Red music drips from an old catalepsy of fountains —

A soaring darkness

and dead fire of purple Jacarandas.

 

In confused light,

Faces dissolve into exhausted Spanish arcades.

Groves of damp firethorns cover

the shadows of women.

 

Nameless streets fill with dust and grackles.

Evening’s white room closes.

 

Bells and wind drift over wild rye.

Erosions of murmured languages

translate on a flickered wall.

 

Out of returning hours,

Autumn’s fallen radiance.

Clocks shudder in a precise throb of hands —

Empty alleys and still urns along the square.

 

By the ward,

Patients wait in twilight courtyards

like limp puppets.

 

In a flutter of old linens,

Doves of God ascend the whispered night.

 

Beauvoir

Golden blooming broom of moon

Sweeps a sleep of silver olives.

 

Over fallen fields,

Light years of lavender

Paint waves against crumbling cliffs of violet twilight.

 

Shadowed hands of poplars circle toward midnight

Under a clock face of returning stars.

After Reading a John Ashbery Poem on a Terrace Outside of Castellina in Chianti

After reading a John Ashbery poem on a terrace outside of Castellina in Chianti,

She said: “…L’Imperatore è nudo…”.

 

The summer was over,

And Bougainvillea leaves littered the garden path in phrases of red light.

 

I said nothing,

And kept listening to a pale sparrow out in the darkening vineyard.

After August

After the hiss of Mistral,

Pendulums of geese arc overhead in a slow white time.

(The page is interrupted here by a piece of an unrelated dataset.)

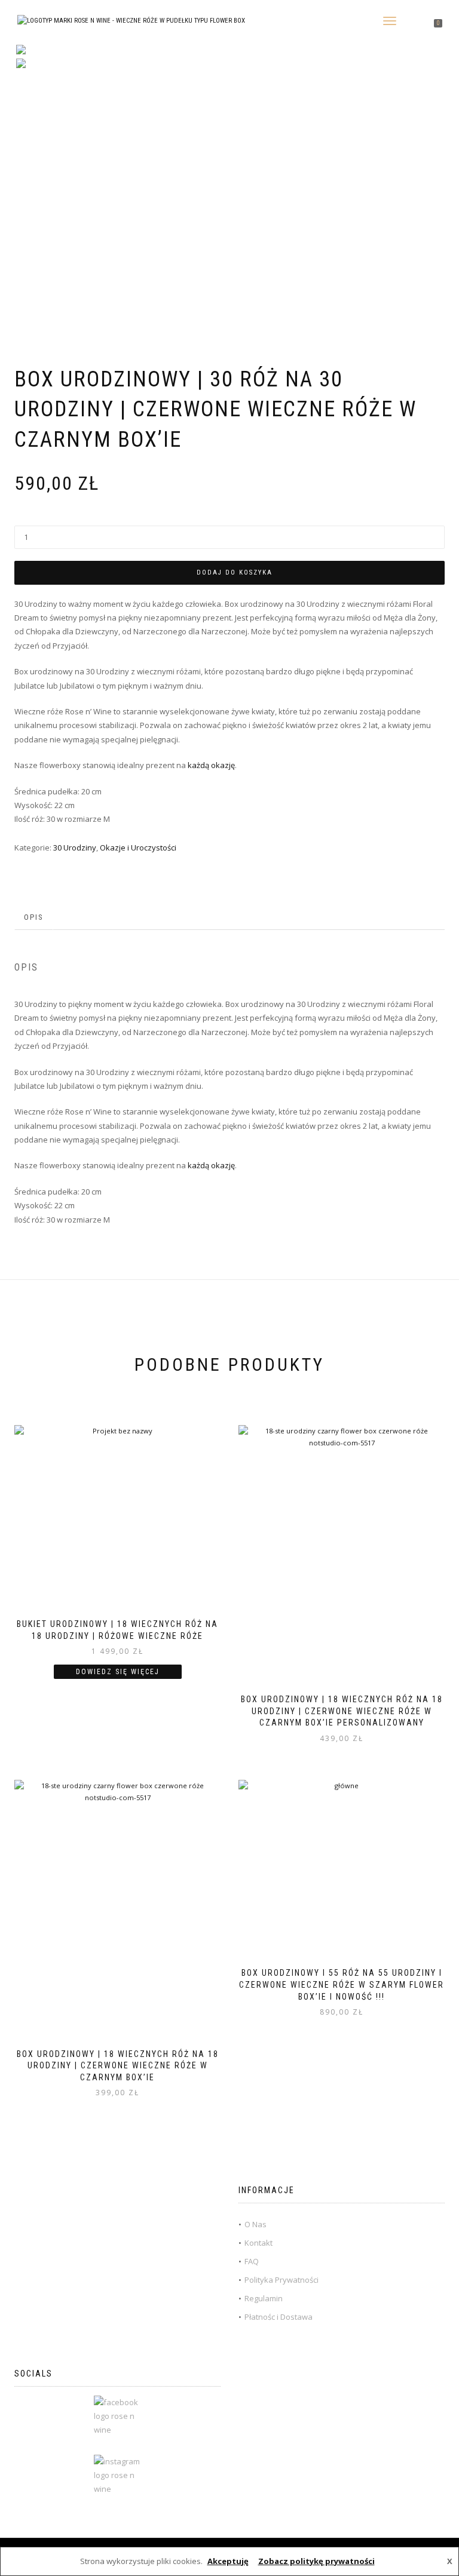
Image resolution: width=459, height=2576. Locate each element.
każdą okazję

Cicadas die down in the shadows of linen fields,

And silver steps of scythes deliver rosaries of frost on gold of cut hay.

 

After August,

Afternoons become remote in the wizened day.

The affairs of men are mostly empty.

Wolves and angels come down at evening to the crumbling lamps of the village.

Stars and night curve around your silent face.

Churches Are Empty

Churches are empty,
And evening came back to the cemetery
Like a lost dog.

Benediction

A yellow Tanager sings a Lux Aeterna
In darkening Norwegian spruce without any consequence.

Your eyes blur these hills in glaucoma of valerian and smoke: A coming ransom of wind and falling leaves,
In defiance of conventional reason.

Around our heads,
Stars formed distant wreaths of bright marigolds –
It was a zodiac of the bygone summers we could never regain.

The gates were closing,
And beyond reason in the last titian light, The guards allowed us to pass.